# Material for the task:
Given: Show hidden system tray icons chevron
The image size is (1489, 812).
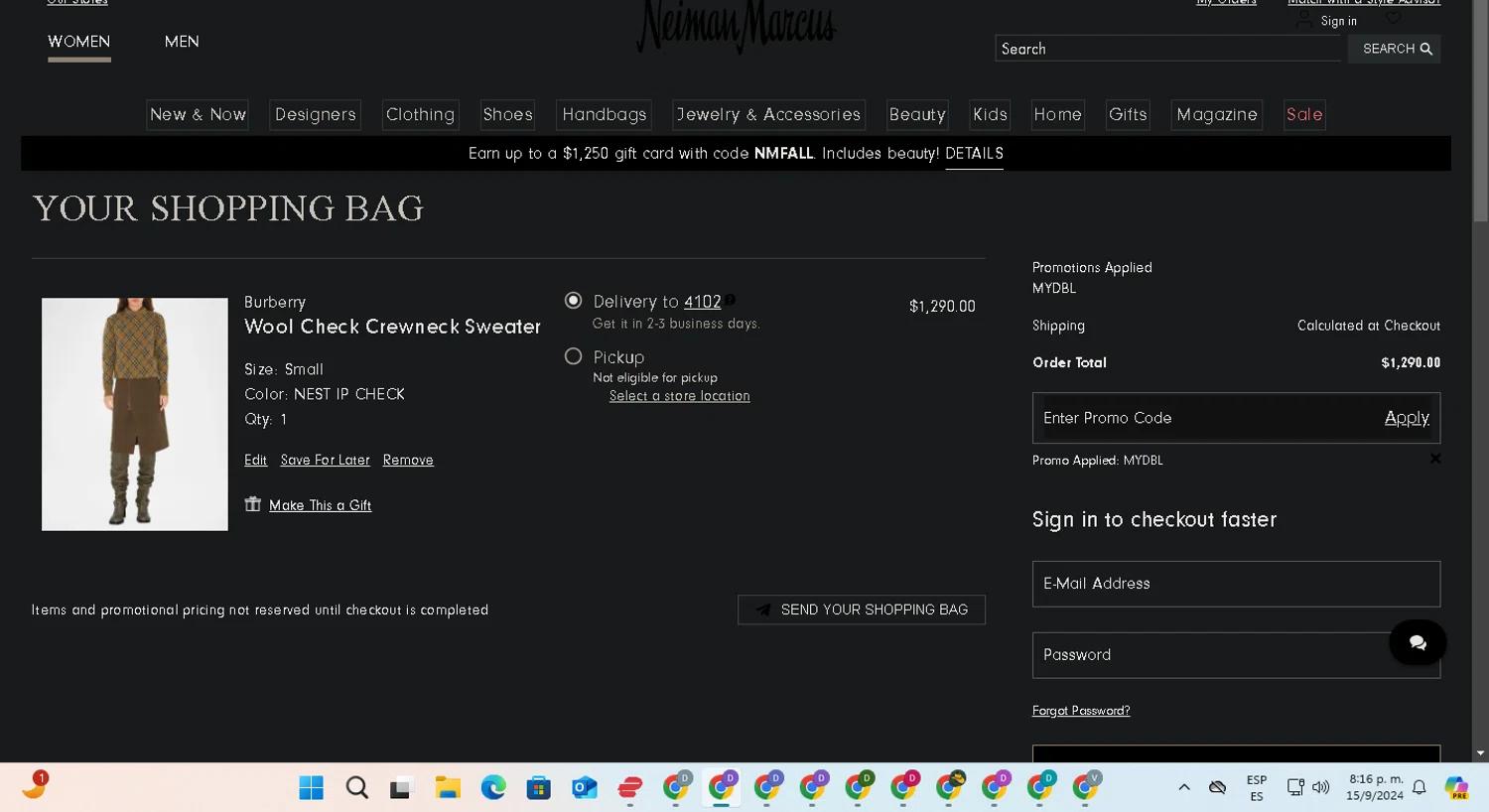Looking at the screenshot, I should point(1183,787).
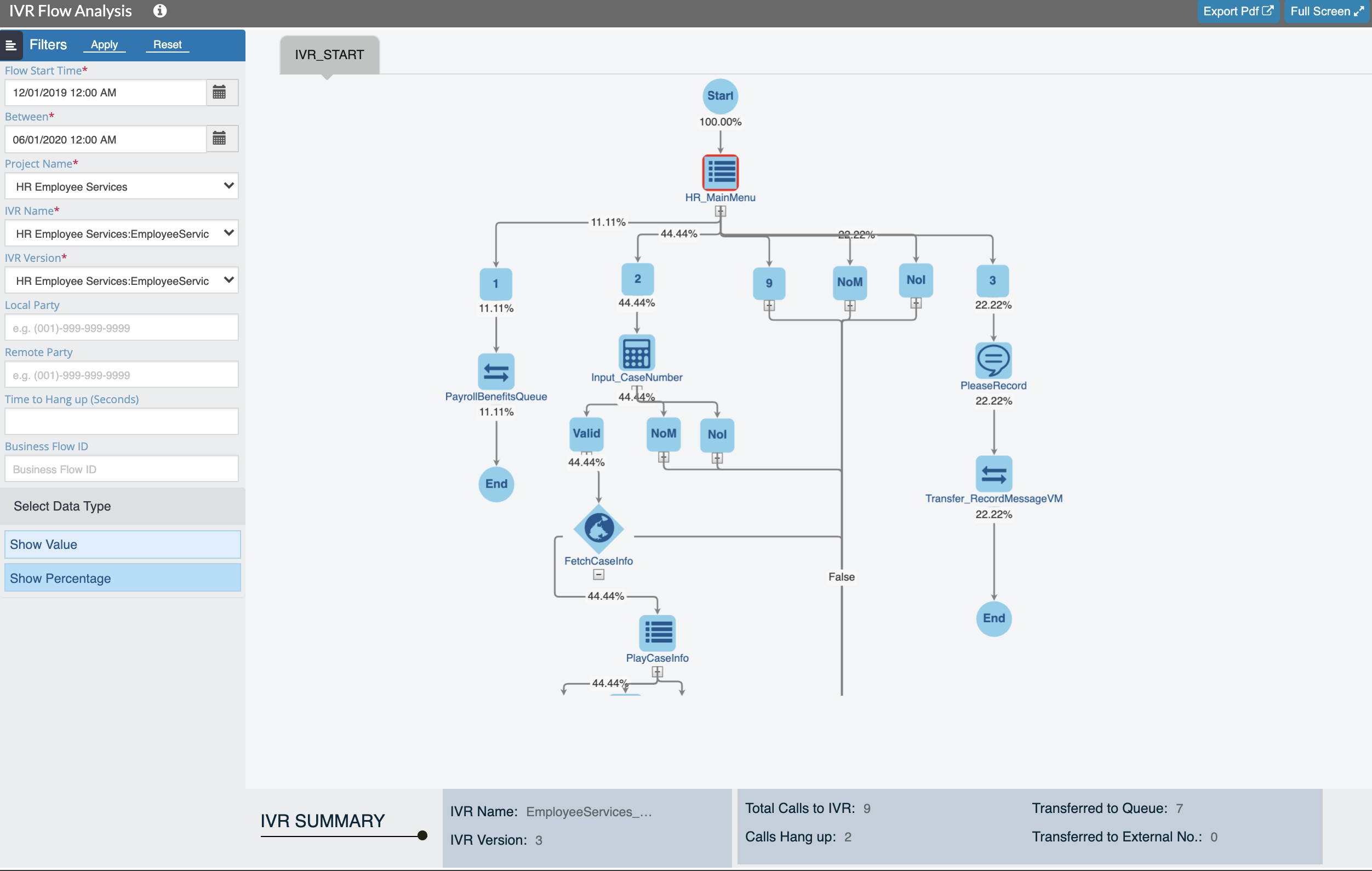Click the HR_MainMenu node icon

click(720, 173)
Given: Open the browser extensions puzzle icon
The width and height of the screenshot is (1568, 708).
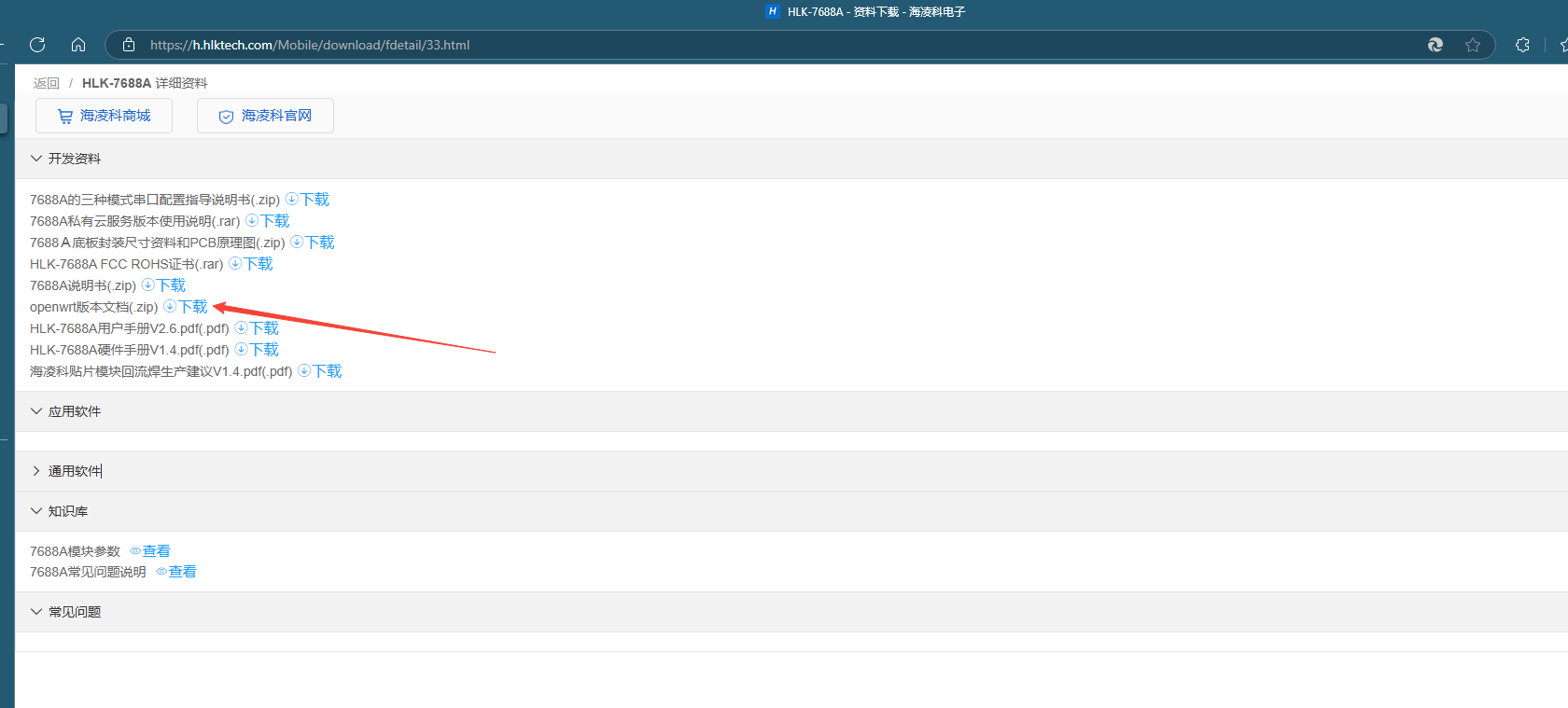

# What the exercise asks:
Starting with the line that contains "The image size is (1489, 812)." and ending with the last line of the material, every line must be written out exactly; no other lines and no pictures are wanted.

# Response to this task:
The image size is (1489, 812).
Looking at the screenshot, I should point(1183,787).
Click the HR_MainMenu node icon

click(720, 173)
Given: Open the browser extensions puzzle icon
The width and height of the screenshot is (1568, 708).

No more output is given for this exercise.